The original images here are from the fashion MNIST dataset, which is a greyscale dataset of 28x28 images of fashion items, with the items of clothing in the middle against a black background. This means that the position of an individual patch can often be inferred from the patch itself, since for example, a patch in the left of the image will tend to contain the left side of the item of clothing etc. This allows you to get a decent score even if you are not combining the information from the different patches in a good way.

Maximum accuracy for each run on the Image Patch Shuffling (Easy) task by each model. The bars show the mean value over all the runs. The grey dots represent results for individual runs.

Example data from the Image Patch Shuffling (Hard) task. Models must arrange 9 shuffled RGB image patches (9x9 pixels each) from a random 27x27 subset of a larger 64x64 image.

Image Patch Shuffling (Hard)

A more challenging version where patches are in RGB and taken from a random 27x27 subset of a larger 64x64 image (task prompt). The setup here is very similar to the easy version, but now you cannot infer the position of a patch from the patch itself, as the patches are taken from a random subset of the image (so a left patch can be taken from the center of the image). The original images are now also taken from imagnette (a subset of imagenet), which has a much more varied background and which makes it harder to infer the position of the individual patches. This means that the model needs to combine information from the different patches, and use the fact that the patches are supposed to fit well next to each other to make a good prediction.

Maximum accuracy for each run on the Image Patch Shuffling (Hard) task by each model. The bars show the mean value over all the runs. The grey dots represent results for individual runs.

Example data from the Chess Game Outcome Prediction task. Models must predict the outcome of chess games (white wins, black wins, or draw) from game move sequences given as strings (here truncated).

Chess Game Outcome Prediction

Predict the outcome of chess games (white wins, black wins, or draw) from game move sequences (task prompt). The data consists of games played by beginners (rated below 1300), with moves in standard algebraic notation. Note that with 50% probability, the last move (for a single player) is removed, to prevent models using who moves last as a signal for the outcome. The training set has 1000 games.

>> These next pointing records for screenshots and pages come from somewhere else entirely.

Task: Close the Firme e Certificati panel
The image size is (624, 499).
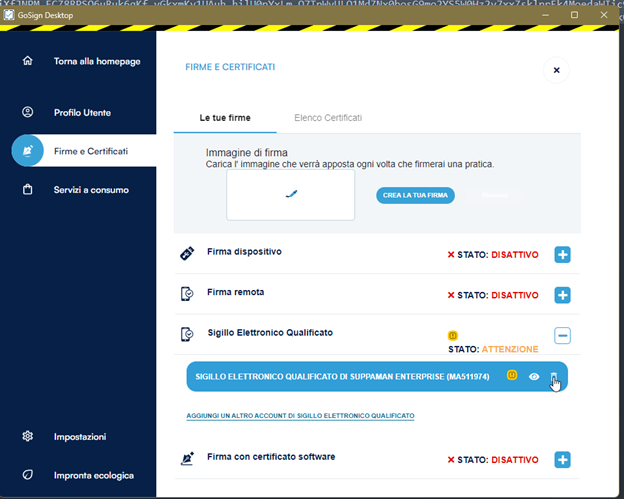Action: [556, 70]
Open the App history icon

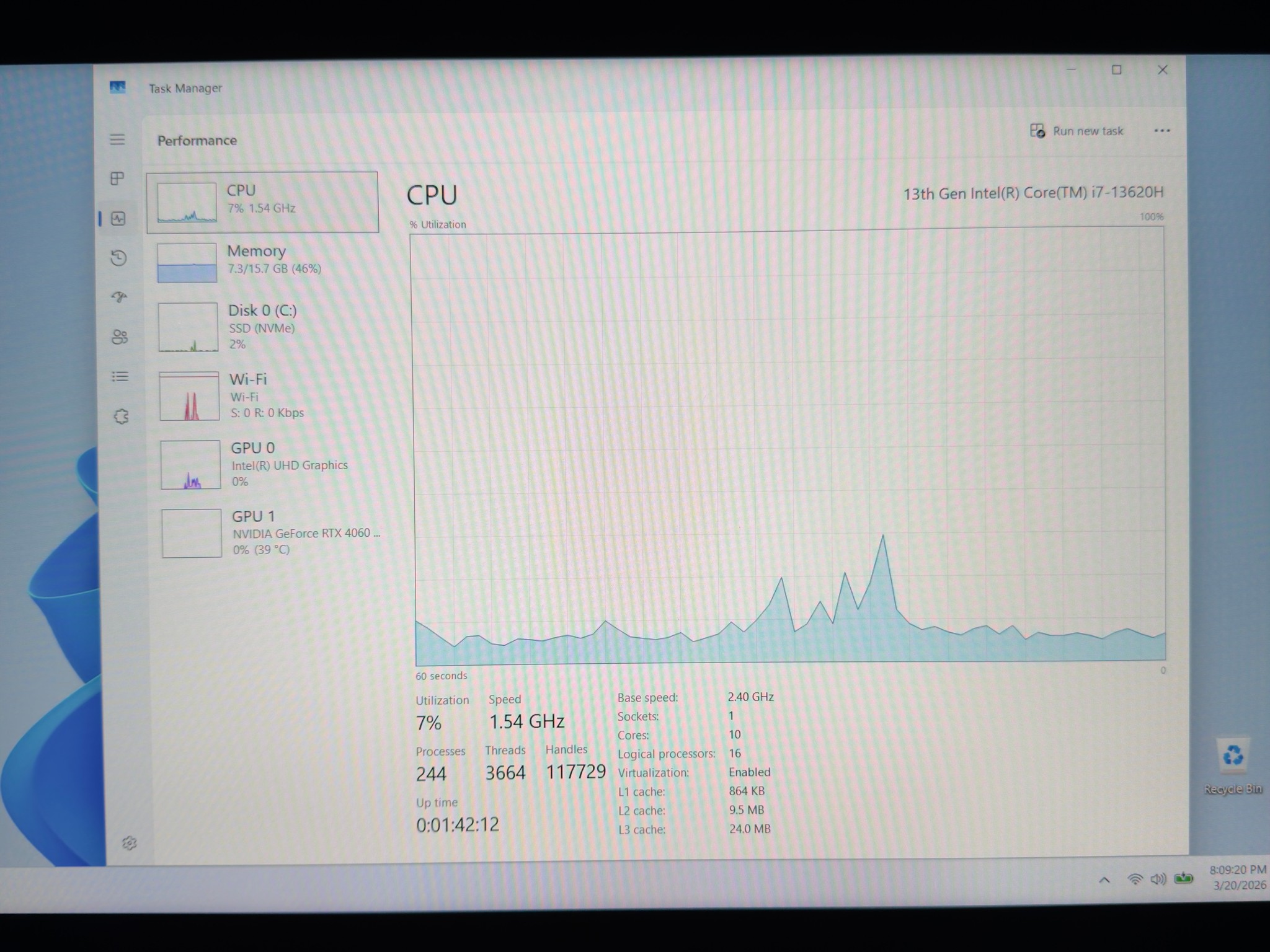pos(118,258)
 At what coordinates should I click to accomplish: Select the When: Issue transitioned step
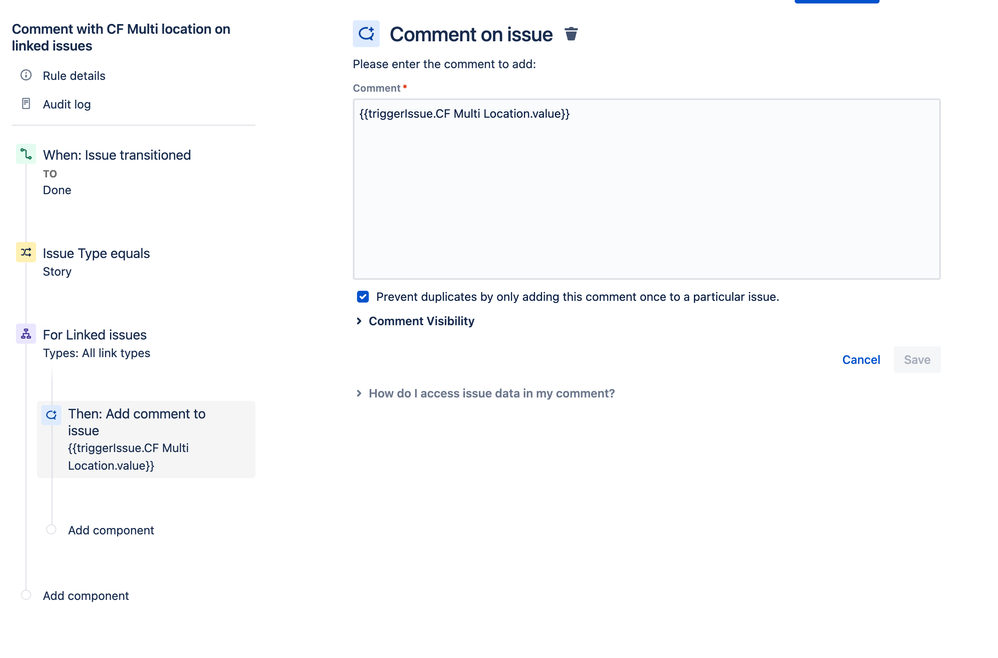116,155
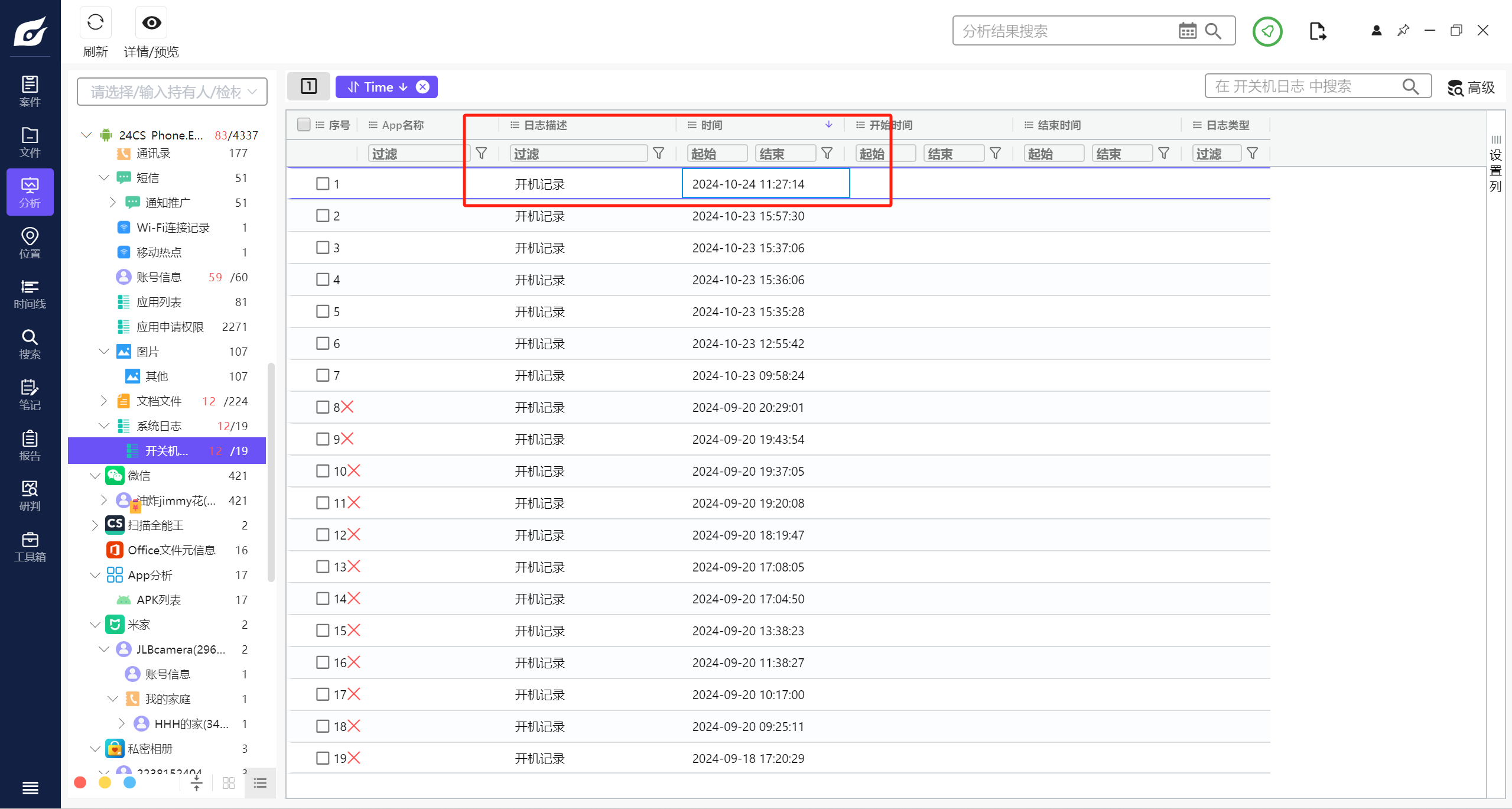This screenshot has height=809, width=1512.
Task: Open the 详情/预览 eye icon
Action: [151, 23]
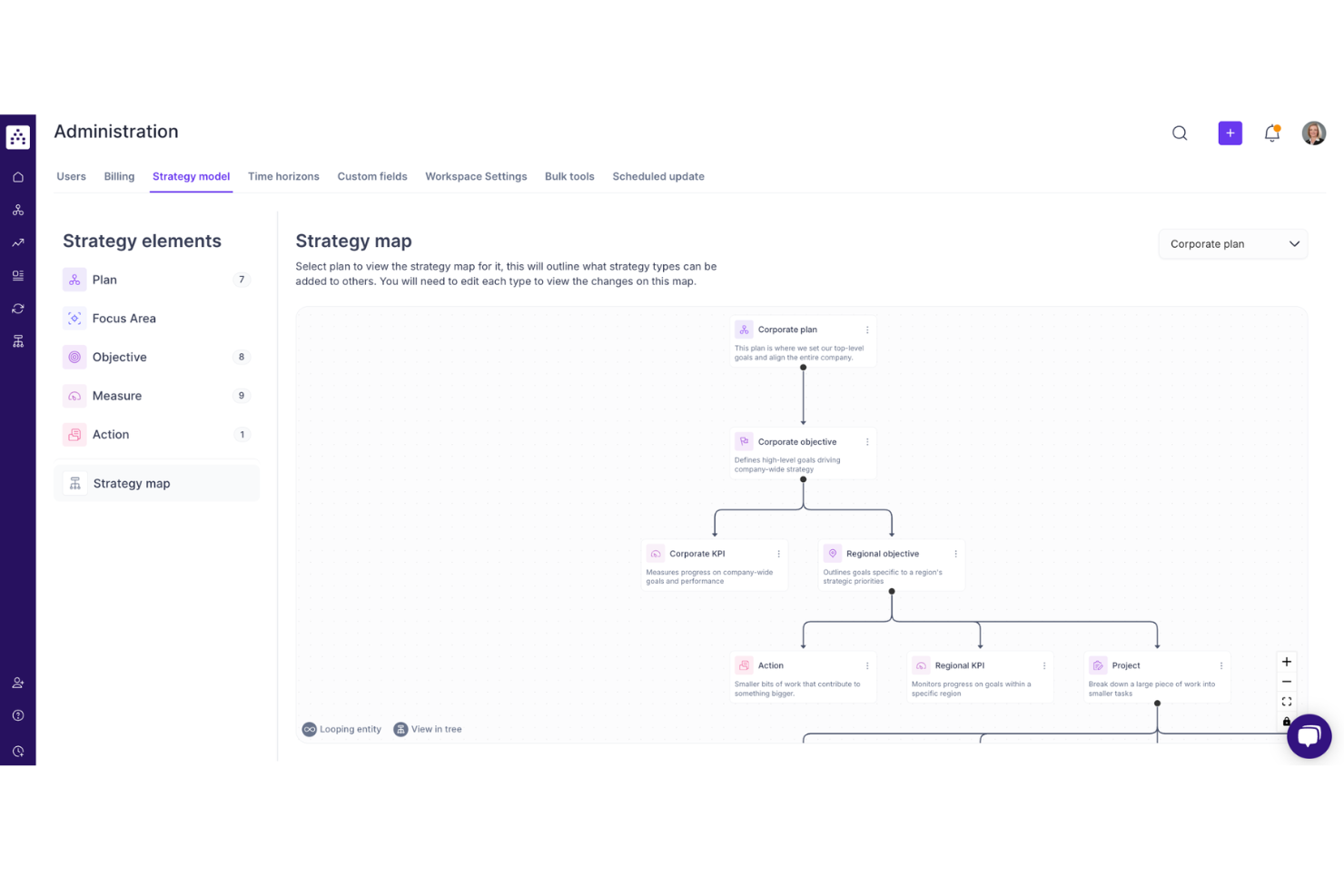Open the search magnifying glass
The height and width of the screenshot is (896, 1344).
point(1179,133)
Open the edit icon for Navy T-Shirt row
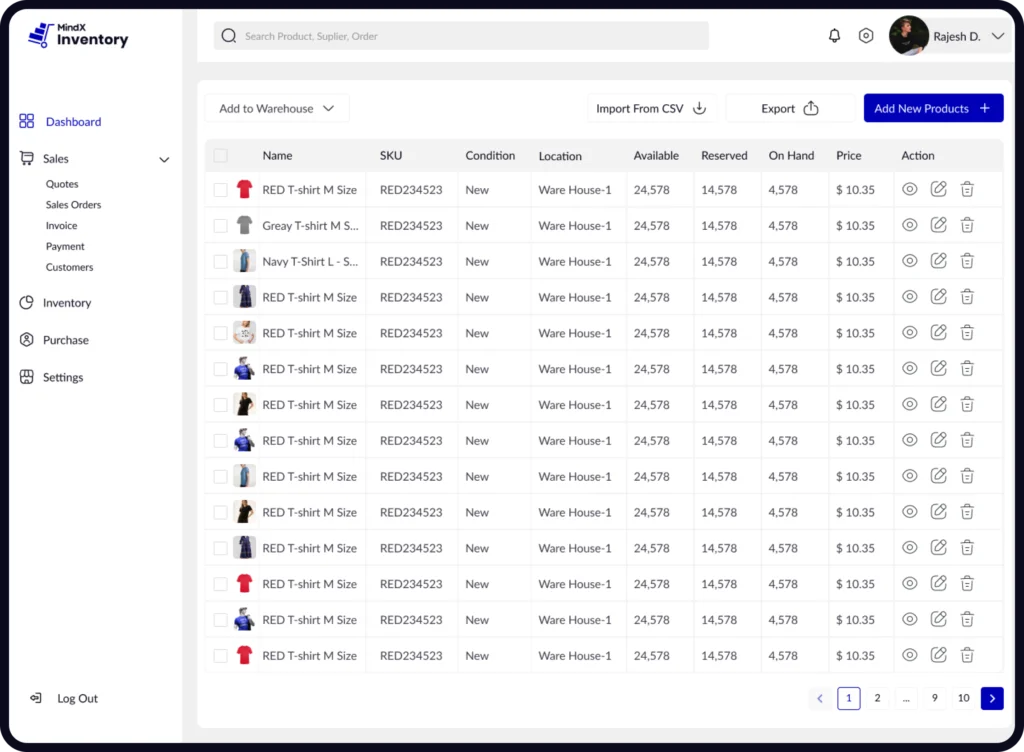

Here the models need to split the string into moves, then convert the string for each move into some kind of hand-crafted or learned features, and finally use these features to predict the outcome of the game, while dealing with the variable length of the chess games. Once some good features are found, there should be plenty of patterns that can be used to do significantly better than chance on predicting the outcome of the games.

Maximum accuracy for each run on the Chess Game Outcome Prediction task by each model. The bars show the mean value over all the runs. The grey dots represent results for individual runs.

Simply guessing white wins always will give you about 50% here, which is why I put the “random chance” line at 50% for this task. There has not been much progress on this task since WeirdML v1, suggesting it is very hard to achieve above 80 % here, although I still think it is possible to score better with the right approach.

Example data from the Unsupervised Digit Recognition task. Models must classify digits with only 26 labeled examples and a large set of unlabeled data.

Unsupervised Digit Recognition

A semi-supervised learning task where models must classify digits with only 26 labeled examples and a large set of unlabeled data (task prompt). The challenge is complicated by uneven class distribution in the unlabeled set. The unlabeled training set is almost 16000 samples.

This is perhaps the most straightforward task, as a fairly standard semi-supervised machine learning recipe can be applied, but it is at least a dataset that the models have not seen before, and making semi-supervised learning work at all is not trivial.

Maximum accuracy for each run on the Unsupervised Digit Recognition task by each model. The bars show the mean value over all the runs. The grey dots represent results for individual runs.

Here the models have improved a lot since WeirdML v1, and the best models now all consistently score well.